PROBLEM 1
Reproduce the SignBridge page word for word from "Scale: 300 images, 20" to "mediate sign classification.".
PROBLEM 2
Write the next part of the SignBridge page, picking up after its final line.

SignBridge

Mechanistic interpretability exploration probing whether LLaVA-1.5-7B encodes ASL hand-shape structure in its language decoder layers and where that signal peaks in the network. Try it here Demo

Exploration Project

Do open-source vision-language models encode hand-shape discriminative representations in their intermediate layers, even when their text output shows no sign language understanding? And if so, at which decoder layer does that signal peak?

Key Finding

The VLM's text output and its latent geometry tell different stories.

When shown an ASL letter image, LLaVA generates natural-language descriptions like "finger", "peace sign", or "fist", it serves a general language model and often doesn't output ASL specific descriptions. Yet linear probes trained on its decoder activations classify the correct ASL letter with 81.7% accuracy at layer 16 (vs. 5% chance across 20 classes). The model encodes hand-shape discriminative structure in its residual stream that never surfaces in generated text.

This divergence between generation behavior and latent representation is the interesting finding.

Layer	Probe Accuracy
8	72.7%
16	81.7%
24	76.7%
31	73.3%

All accuracies are test-set accuracy on an 80/20 stratified held-out split.

Peak at layer 16 is consistent with probing literature (e.g. Alain & Bengio, 2016; Tenney et al., 2019) showing mid-network layers tend to hold the richest semantic representations, with later layers shifting toward generation-specific computation.

Important Caveats

Dataset limitations: Sign Language MNIST uses 28×28 grayscale stylized images, not natural photos. LLaVA was trained on natural images. The probe signal likely reflects the model encoding low-level visual features (hand shape, finger configuration) that correlate with ASL letters, rather than linguistic ASL understanding per se. Results with natural-photo datasets (WLASL, ASL Citizen) could differ substantially.

Scale: 300 images, 20 classes, 15 samples per class. Results are directionally strong but a larger-scale replication is warranted.
Probe layers: Only 4 layers sampled (8, 16, 24, 31). A dense sweep across all 32 layers would give a more complete picture of where information peaks and decays.
Causality: Linear probing establishes correlation, not causation. Activation patching would be needed to confirm that layer 16 representations causally mediate sign classification.

RECORDS

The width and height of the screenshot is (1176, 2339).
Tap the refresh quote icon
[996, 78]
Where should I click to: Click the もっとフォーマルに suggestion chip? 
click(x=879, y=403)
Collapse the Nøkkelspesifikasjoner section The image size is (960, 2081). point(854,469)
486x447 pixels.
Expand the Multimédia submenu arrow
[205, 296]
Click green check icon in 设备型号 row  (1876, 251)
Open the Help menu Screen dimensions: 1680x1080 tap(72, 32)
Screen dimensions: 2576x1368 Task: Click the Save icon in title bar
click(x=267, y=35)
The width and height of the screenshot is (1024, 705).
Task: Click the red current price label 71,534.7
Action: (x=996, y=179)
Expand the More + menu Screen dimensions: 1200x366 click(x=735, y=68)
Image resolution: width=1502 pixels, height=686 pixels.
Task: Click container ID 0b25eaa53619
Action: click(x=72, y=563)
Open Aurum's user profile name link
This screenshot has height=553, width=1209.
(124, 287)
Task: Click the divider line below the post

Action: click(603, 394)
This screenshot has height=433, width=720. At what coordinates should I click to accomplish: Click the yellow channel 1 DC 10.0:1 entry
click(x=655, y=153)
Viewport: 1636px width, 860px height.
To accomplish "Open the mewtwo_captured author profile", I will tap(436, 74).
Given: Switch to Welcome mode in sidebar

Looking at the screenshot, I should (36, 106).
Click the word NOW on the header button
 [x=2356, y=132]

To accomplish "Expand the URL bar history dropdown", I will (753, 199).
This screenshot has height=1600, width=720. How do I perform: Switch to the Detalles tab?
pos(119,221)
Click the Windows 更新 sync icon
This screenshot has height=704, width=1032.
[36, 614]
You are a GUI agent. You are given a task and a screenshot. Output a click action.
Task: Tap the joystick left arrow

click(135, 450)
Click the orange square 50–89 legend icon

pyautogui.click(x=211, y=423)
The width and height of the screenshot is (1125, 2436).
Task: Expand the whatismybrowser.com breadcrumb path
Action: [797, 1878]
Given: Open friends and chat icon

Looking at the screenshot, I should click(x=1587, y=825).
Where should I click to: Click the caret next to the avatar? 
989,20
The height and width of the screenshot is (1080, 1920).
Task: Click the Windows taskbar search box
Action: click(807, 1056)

OUTPUT 1
Scale: 300 images, 20 classes, 15 samples per class. Results are directionally strong but a larger-scale replication is warranted.
Probe layers: Only 4 layers sampled (8, 16, 24, 31). A dense sweep across all 32 layers would give a more complete picture of where information peaks and decays.
Causality: Linear probing establishes correlation, not causation. Activation patching would be needed to confirm that layer 16 representations causally mediate sign classification.

OUTPUT 2
Method

Load Sign Language MNIST (Kaggle, CC0): 34,627 28×28 grayscale ASL letter images, subsample 300 across 20 classes
Run LLaVA-1.5-7B (4-bit NF4 via bitsandbytes, ~12 GB VRAM) on each image with prompt: "What sign is being made in this image? Answer with one word."
Extract residual-stream activations at decoder layers 8, 16, 24, 31 via forward hooks on the last token position
Train L2-regularised logistic regression probes (sklearn) on 80/20 stratified splits
UMAP-project layer 16 activations colored by class
Gradio demo: image upload + webcam, with 3-panel analysis chart (layer confidence bars, top-5 class distribution, layer x class heatmap)

Results

Probe accuracy at layer 16: 81.7% (+76.7 pp above chance)

UMAP shows partially separated class structure at layer 16, suggestive but not definitive given small sample size

VLM text responses ("Peace", "Finger", "Fist") are consistently non-ASL, the hand-shape signal is latent only

Motivation

Current VLMs are not useful tools for ASL communication as their outputs carry no sign language meaning for Deaf users. This project is motivated by the question of whether that failure is purely about capability (the model has no visual understanding of signs) or partly about the gap between latent knowledge and generation (the model encodes relevant structure but doesn't surface it). The results suggest the latter is at least partially true, which has implications for how alignment and fine-tuning approaches might close this gap. That said, generalizing from 28x28 MNIST-style images to real ASL communication requires significant further work.

Stack

Model: llava-hf/llava-1.5-7b-hf (4-bit NF4, bitsandbytes)
Dataset: Sign Language MNIST (CC0)
Probing: scikit-learn LogisticRegression, StandardScaler, StratifiedShuffleSplit
Visualization: UMAP, matplotlib
Demo: Gradio 4.x (image upload + webcam)
Hardware: Google Colab H100 80GB

Setup

# Requires a Colab H100 or equivalent GPU (~12 GB VRAM minimum)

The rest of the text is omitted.